From Dirt to the Sky
There's a patch of land in upstate New York called Kendrew Corners, where Rick O'Connor's forebears scratched out a living as dirt farmers. In scarcely two generations, one of their ambitious descendants had climbed to the 100th floor of the World Trade Center as a senior vice president for risk management at Marsh & McLennan. To Rick O'Connor, that meant a lot, his brother Bill recalled.
Raised in rural Watertown, N.Y., Mr. O'Connor had an itch for adventure. In college, he drove a white '56 MG and went hang gliding on weekends.
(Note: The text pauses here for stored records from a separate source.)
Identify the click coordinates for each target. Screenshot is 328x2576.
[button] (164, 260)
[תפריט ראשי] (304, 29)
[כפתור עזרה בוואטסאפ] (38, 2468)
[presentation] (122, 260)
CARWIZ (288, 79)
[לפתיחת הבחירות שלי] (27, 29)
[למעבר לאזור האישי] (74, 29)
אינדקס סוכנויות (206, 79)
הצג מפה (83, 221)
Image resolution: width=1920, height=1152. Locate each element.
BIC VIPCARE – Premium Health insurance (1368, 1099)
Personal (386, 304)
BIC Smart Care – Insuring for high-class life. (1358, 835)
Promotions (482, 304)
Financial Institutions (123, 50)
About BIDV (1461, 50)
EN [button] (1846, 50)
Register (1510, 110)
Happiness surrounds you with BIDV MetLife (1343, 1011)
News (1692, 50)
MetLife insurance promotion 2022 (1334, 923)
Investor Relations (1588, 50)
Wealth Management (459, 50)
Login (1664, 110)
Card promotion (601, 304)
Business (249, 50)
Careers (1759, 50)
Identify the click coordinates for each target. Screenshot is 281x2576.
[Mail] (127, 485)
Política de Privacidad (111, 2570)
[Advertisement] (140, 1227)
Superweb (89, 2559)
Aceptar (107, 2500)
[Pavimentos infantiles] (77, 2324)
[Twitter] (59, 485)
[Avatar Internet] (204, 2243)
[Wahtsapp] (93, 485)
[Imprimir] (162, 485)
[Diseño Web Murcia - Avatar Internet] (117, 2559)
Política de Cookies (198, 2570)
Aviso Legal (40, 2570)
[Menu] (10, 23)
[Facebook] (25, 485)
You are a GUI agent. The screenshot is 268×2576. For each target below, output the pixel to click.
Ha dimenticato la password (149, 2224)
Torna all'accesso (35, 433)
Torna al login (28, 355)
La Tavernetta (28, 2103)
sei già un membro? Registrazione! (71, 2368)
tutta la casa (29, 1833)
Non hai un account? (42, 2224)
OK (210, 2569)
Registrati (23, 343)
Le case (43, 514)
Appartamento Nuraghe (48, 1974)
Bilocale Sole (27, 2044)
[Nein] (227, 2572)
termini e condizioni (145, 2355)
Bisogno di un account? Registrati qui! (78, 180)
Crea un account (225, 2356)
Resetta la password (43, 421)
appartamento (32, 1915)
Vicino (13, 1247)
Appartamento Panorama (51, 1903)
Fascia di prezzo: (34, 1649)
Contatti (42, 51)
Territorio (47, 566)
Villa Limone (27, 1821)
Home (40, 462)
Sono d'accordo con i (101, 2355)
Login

When his engineering-related jobs took him around the country, he explored new terrain hungrily. (He became a connoisseur of Texas barbecue.)
His restless, demanding mind was always cooking up schemes. As a teenager, he began swapping Boy Scout patches, an activity that became a business and a newsletter. Years later, he scoured flea markets for vintage postcards and sold them over the Internet. Enamored of the chocolate cake his wife, Lynne, made, he envisioned a cake business.
Despite his love of sassy cities, Mr. O'Connor, 49, settled in the small town of LaGrangeville, N.Y., believing it was a sweet, safe place to raise Matthew, Erin and Lauren. He commuted two hours each way between his touchstones: his children and his tower.
Profile published in THE NEW YORK TIMES on December 29, 2001.